Deep sclerectomy, trabeculectomy effectively lower IOP

September 1, 2005

Fort Lauderdale, FL—A comparison of penetrating with non-penetrating glaucoma surgery, specifically deep sclerectomy and trabeculectomy, indicated that the latter provided better control of IOP 7 years after the surgery, according to Stefano Gandolfi, MD. When deep sclerectomy was converted to a penetrating procedure, the surgical success rate increased significantly.

Dr. Gandolfi and colleagues conducted a prospective, randomized, masked clinical trial that was carried out at two centers. Patients were included if they were 65 years of age or older and had an open angle and an IOP of 23 mm Hg or more and 30 mm Hg or less. In addition, patients had to be taking two or more antiglaucoma medications, had undergone previous laser trabeculoplasty, used a topical beta blocker in the fellow eye, and had a mean defect of less than 20 dB (24/2 Humphrey full threshold), Dr. Gandolfi explained. He discussed the study at the annual meeting of the Association for Research in Vision and Ophthalmology.

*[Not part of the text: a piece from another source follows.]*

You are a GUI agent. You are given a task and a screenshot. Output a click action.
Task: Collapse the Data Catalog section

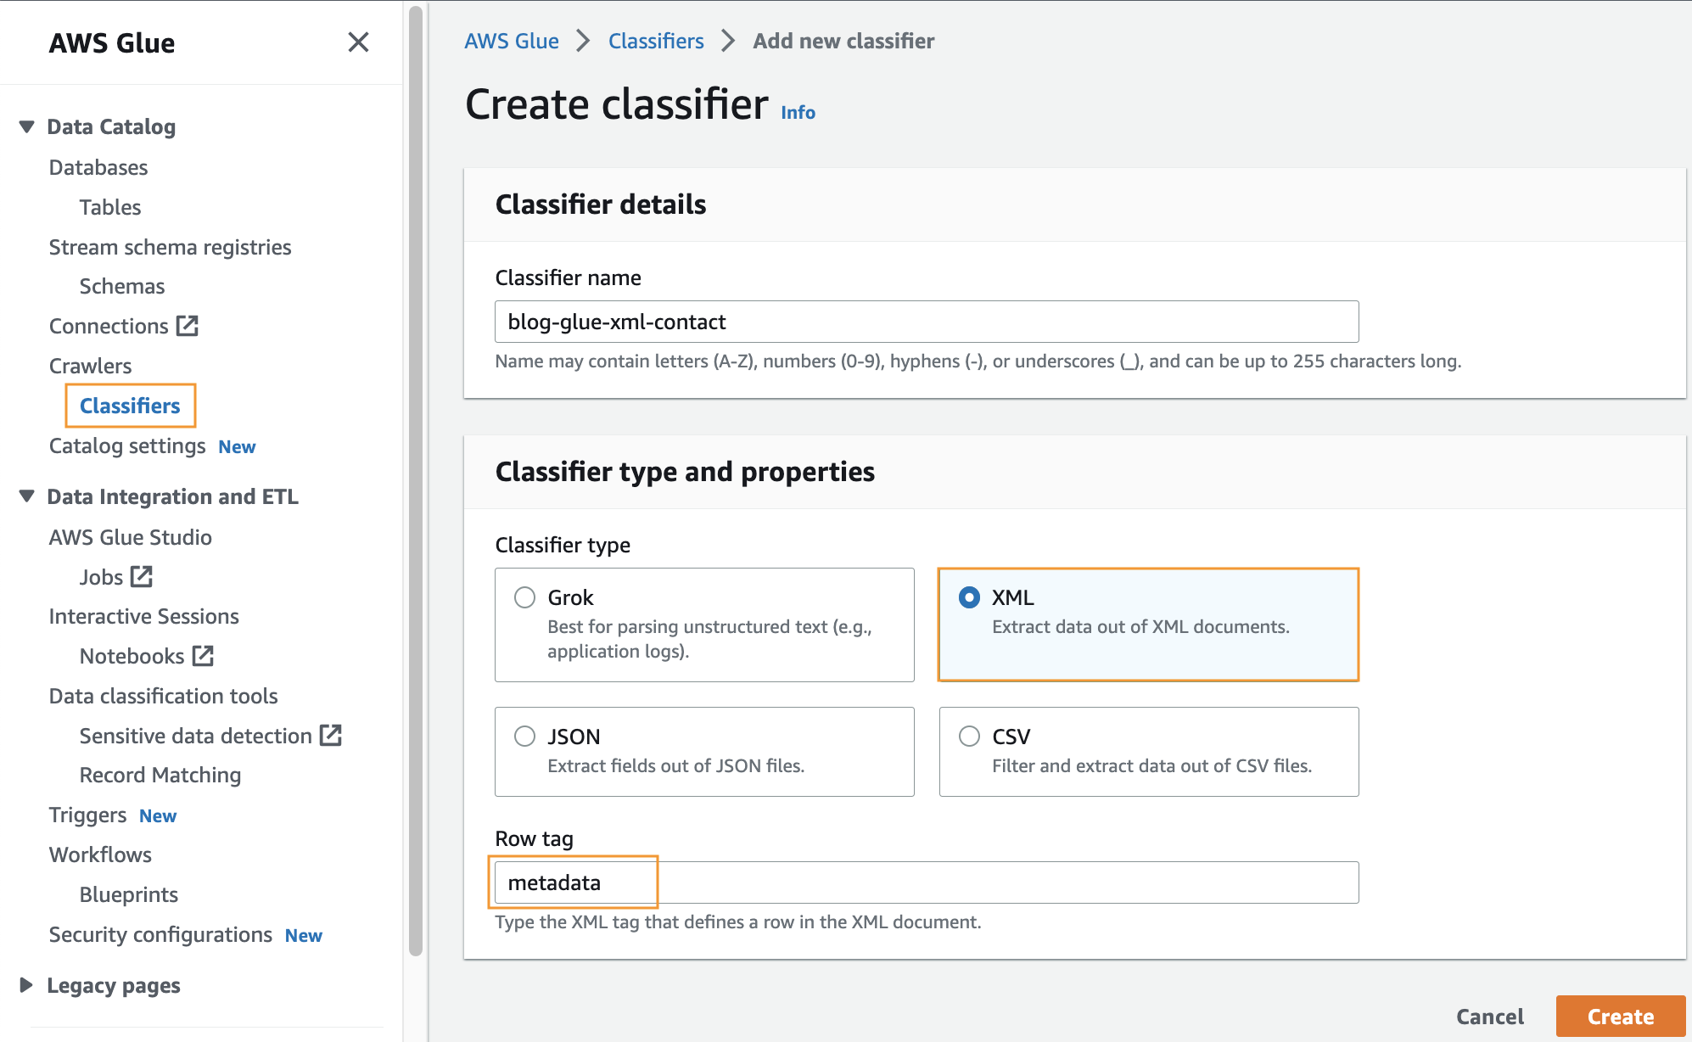click(27, 127)
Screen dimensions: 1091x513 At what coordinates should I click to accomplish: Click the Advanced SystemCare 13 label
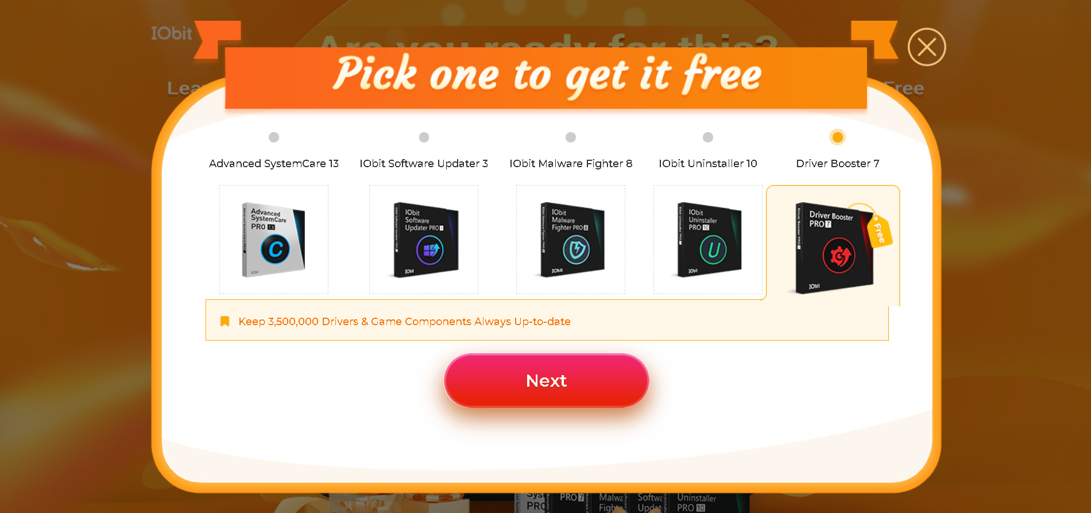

Seventy-nine eyes of 79 patients were included in the trial. Patients were randomly assigned based on pseudoexfoliation and use of pilocarpine to undergo either deep sclerectomy (group A, 41 eyes) or trabeculectomy (group B, 38 eyes), Dr. Gandolfi said. He is professor of ophthalmology and chairman of the University Eye Clinic of Parma, Italy.

IOP after surgery

After surgery, if the IOP remained below 21 mm Hg patients were followed; if the IOP was over 21 mm Hg, patients underwent goniopuncture in the sclerectomy group or medical therapy in the trabeculectomy group. If the IOP was under 21 mm Hg after goniopuncture, and patients were followed without the need for medical treatment, the treatment was considered a qualified success. If the IOP exceeded 21 mm Hg patients received medical therapy and were followed; if they required medical treatment, the treatment was considered a qualified failure, and if they needed surgery it was considered complete failure.

There were no shallow chambers after either surgery. Some sub-Tenon's cysts developed in the trabeculectomy group, hyphema was more prevalent in the trabeculectomy group, and there were no perforations in the eyes treated with sclerectomy. Patients were followed for 7 years.

In the 38 eyes that underwent trabeculectomy, one eye was considered an immediate treatment failure (defined as IOP greater than 21 mm Hg and unresponsive to a needling procedure and application of subconjunctival 5-fluorouracil) within 4 months of the surgery. This eye was treated with trabeculectomy supplemented with mitomycin C.

Thirty patients had well-controlled IOP at the beginning of follow-up; three of these had progression of visual field damage. Seven eyes received medical treatment. One of these underwent phaco and was lost to follow-up, and another eye underwent trabeculectomy combined with mitomycin C; both eyes were considered complete treatment failures, Dr. Gandolfi said.

In eyes that underwent trabeculectomy that initially had well-controlled IOP and did not need additional treatment, 10 required phacoemulsification, and of these two then needed medical therapy. Overall, 26 patients in the trabeculectomy group were classified as having complete treatment success at the end of the 7-year follow-up.

In the deep sclerectomy group, two of the 41 eyes were immediate treatment failures within 4 months of the surgery. These two then underwent trabeculectomy with mitomycin C. Of the remaining 39 eyes, 19 had well-controlled IOP; 17 eyes finished the study; two eyes showed progression of visual field damage. Twenty eyes underwent YAG laser goniopuncture, eight of which were considered qualified treatment successes, and 12 received medical treatment. Of the 12, four were qualified treatment failures, six were complete treatment failures, and two were lost to follow-up, he said.